She was one of a large family with German immigrant parents who
lived in the north Minnesota woods at the turn of the twentieth
century. Early years were hard and not very prosperous. Her father
was trained as a barrel maker (a cooper) but he sought work where
he could.
In the winter of 1904,
Grandpa Schobert was working at a logging camp away from the family.

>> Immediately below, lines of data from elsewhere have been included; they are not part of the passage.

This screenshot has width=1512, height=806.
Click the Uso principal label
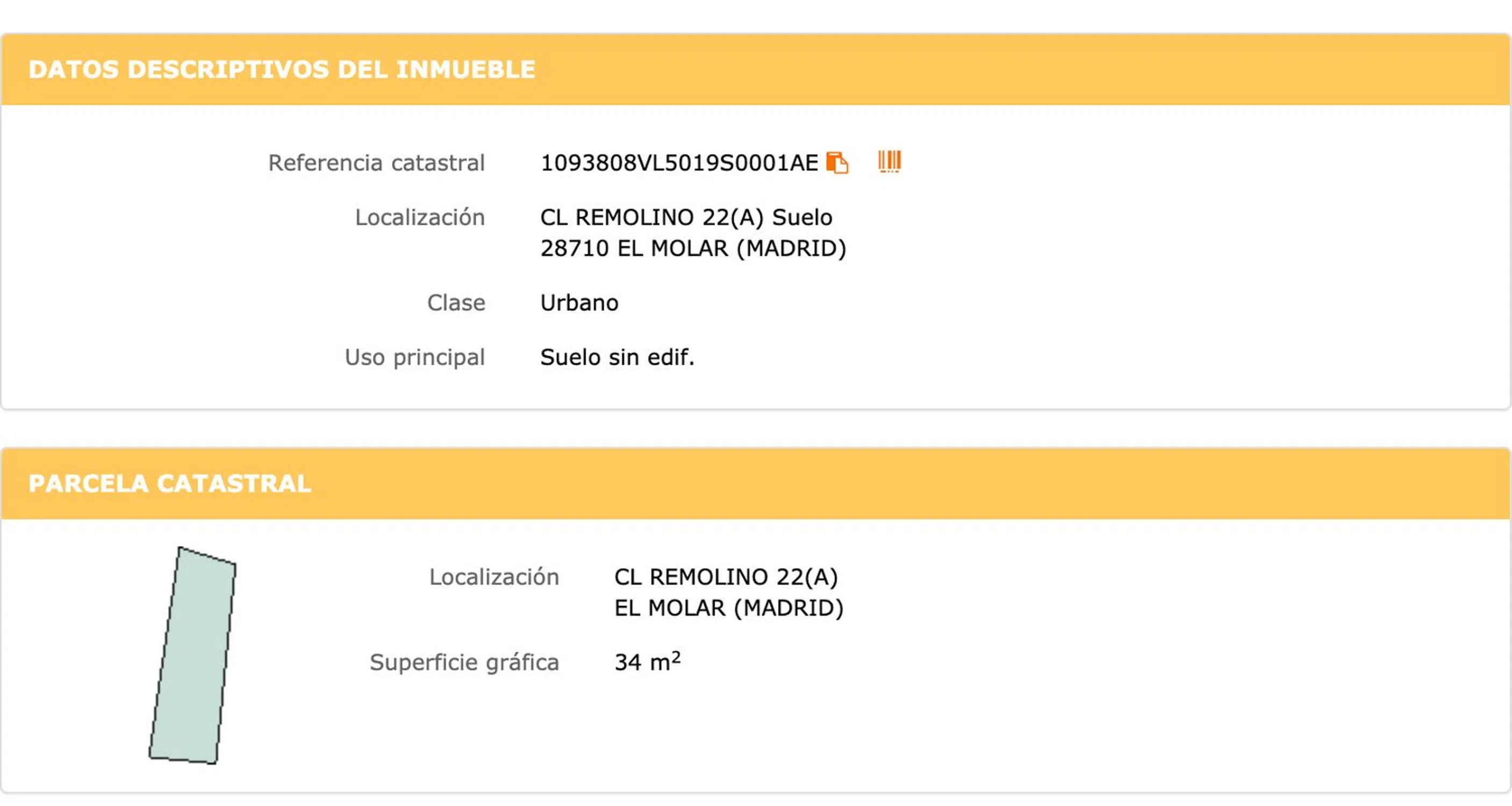tap(414, 357)
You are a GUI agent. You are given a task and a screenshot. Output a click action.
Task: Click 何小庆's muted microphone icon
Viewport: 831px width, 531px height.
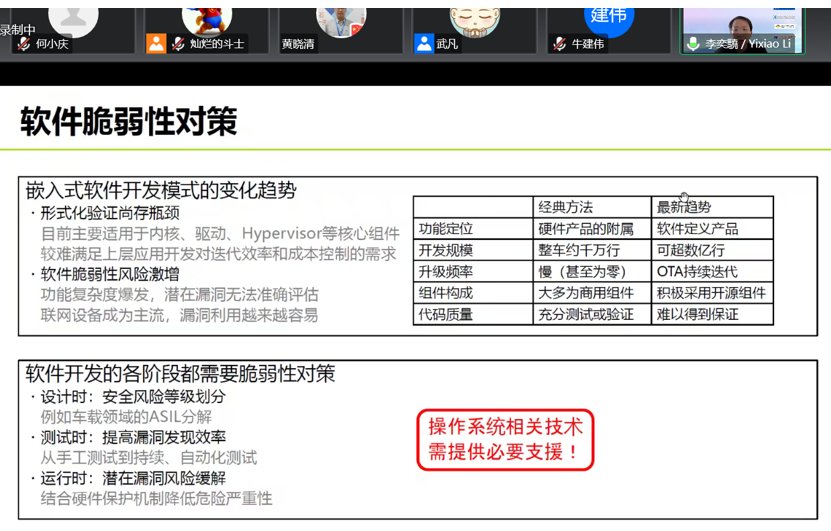(x=23, y=44)
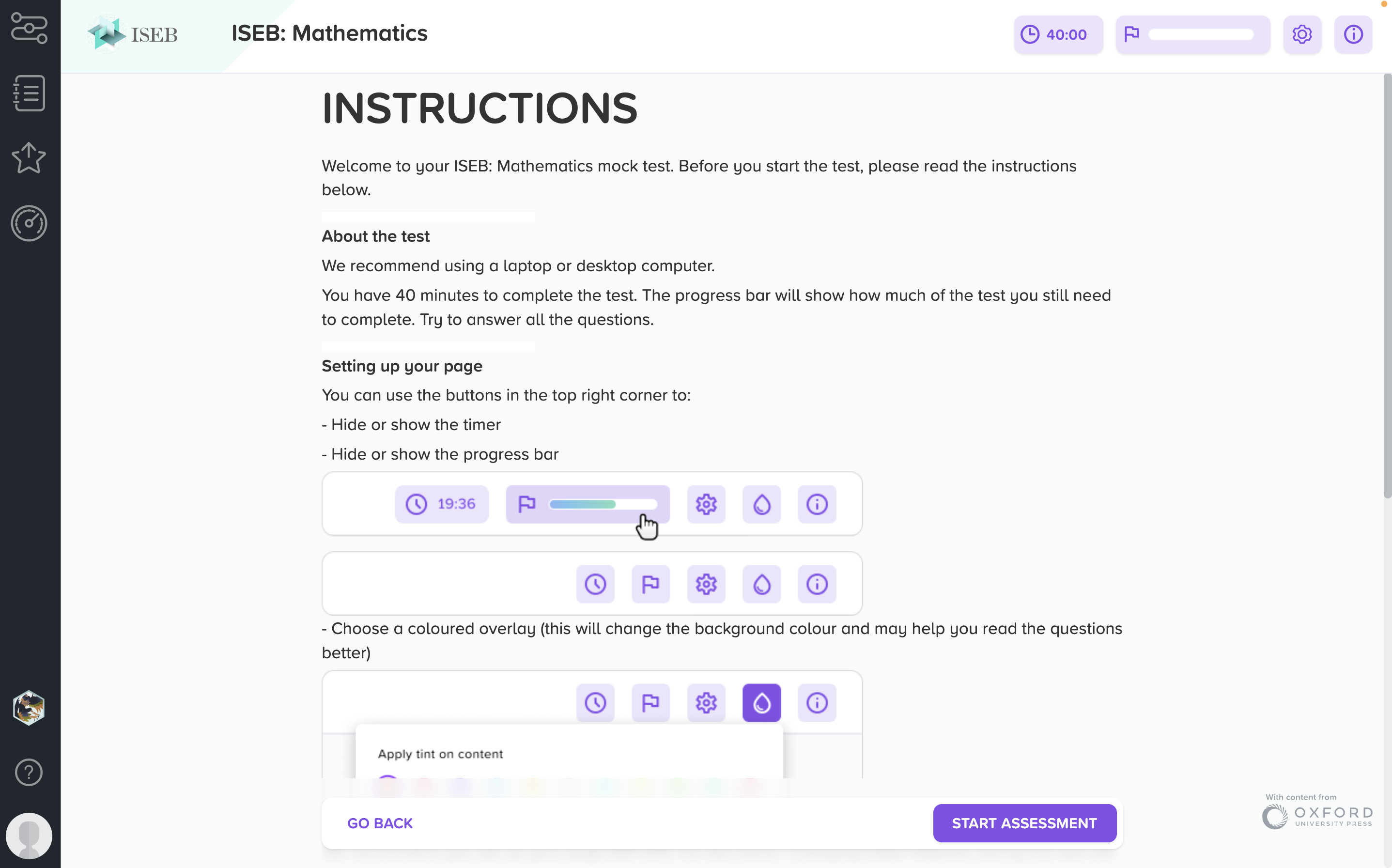
Task: Click the hexagonal avatar badge in sidebar
Action: pyautogui.click(x=29, y=708)
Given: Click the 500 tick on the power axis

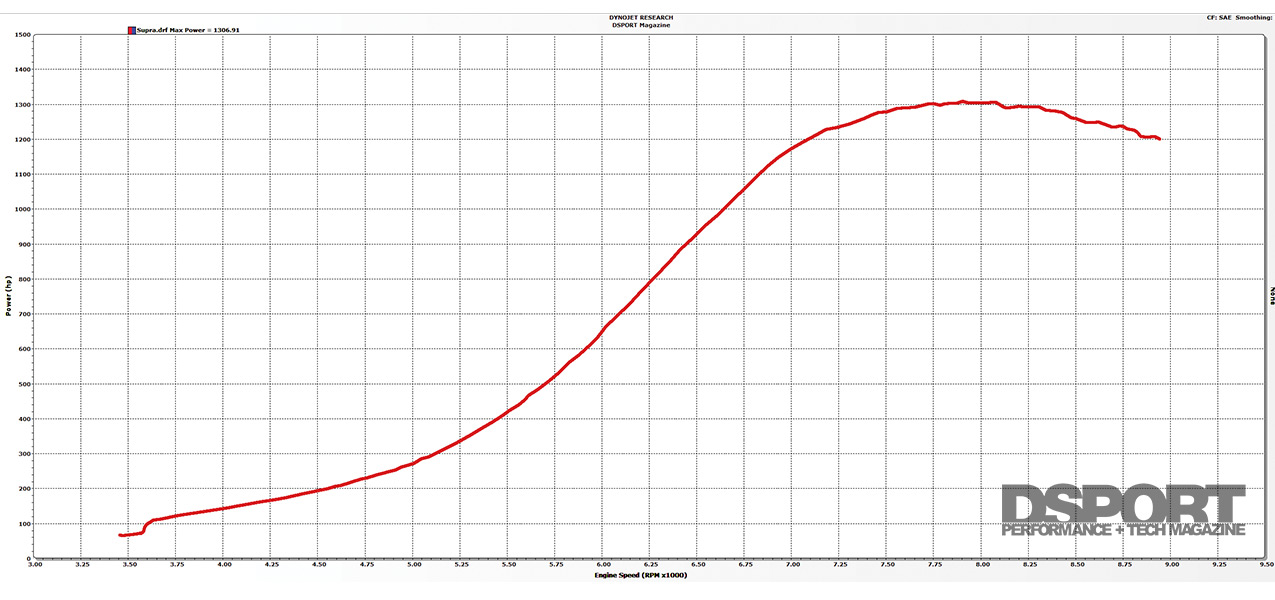Looking at the screenshot, I should click(24, 384).

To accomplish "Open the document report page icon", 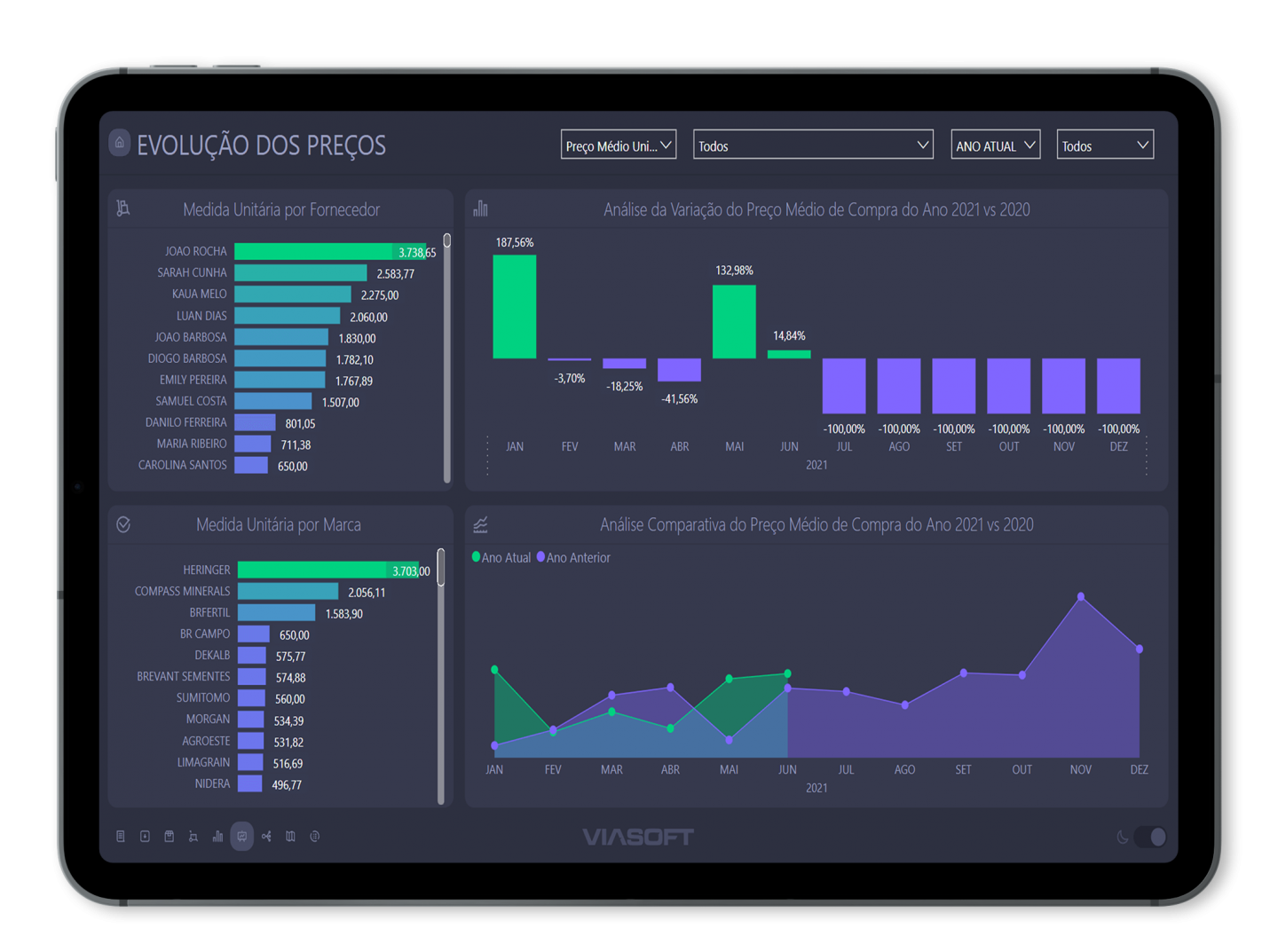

The oldest boys had to assume adult responsibilities for food, comfort
and security at very early ages. When Grandma Schobert announced
to the kids that there wasn't enough money for Christmas, the boys
did what they could to rectify the situation and, as the song tells,
there indeed was a Christmas that year, and one to remember.
Over the years, the story
was told and retold many times in the family and for others on the
south Saskatchewan farm near Melaval. The nutmeg grater, "the gift
from Walter to mother", was passed from my grandmother, to my mother
and then to me.
My earliest memories
of Christmases, that even are verified by home movies and other
Christmas morning photographs of that period, show the nutmeg grater
hanging on the tree with smaller versions of myself and my siblings
surrounded with presents and torn pieces of wrapping paper. My mother
would often tell us the story of it's origin but of course we would
be much older before we could appreciate what the story really meant.
My Mom's last telling
of this story was for one of her last Minnesota cousins the night
before her stroke. I found the unfinished typewritten Christmas
letter almost ready to be mailed on the kitchen table. The song
came to me a short time later. Although she lived for another seven
and a half years, she never spoke again.
So this is part of her
legacy: devoted to her family, to her faith and to the Spirit of
Giving.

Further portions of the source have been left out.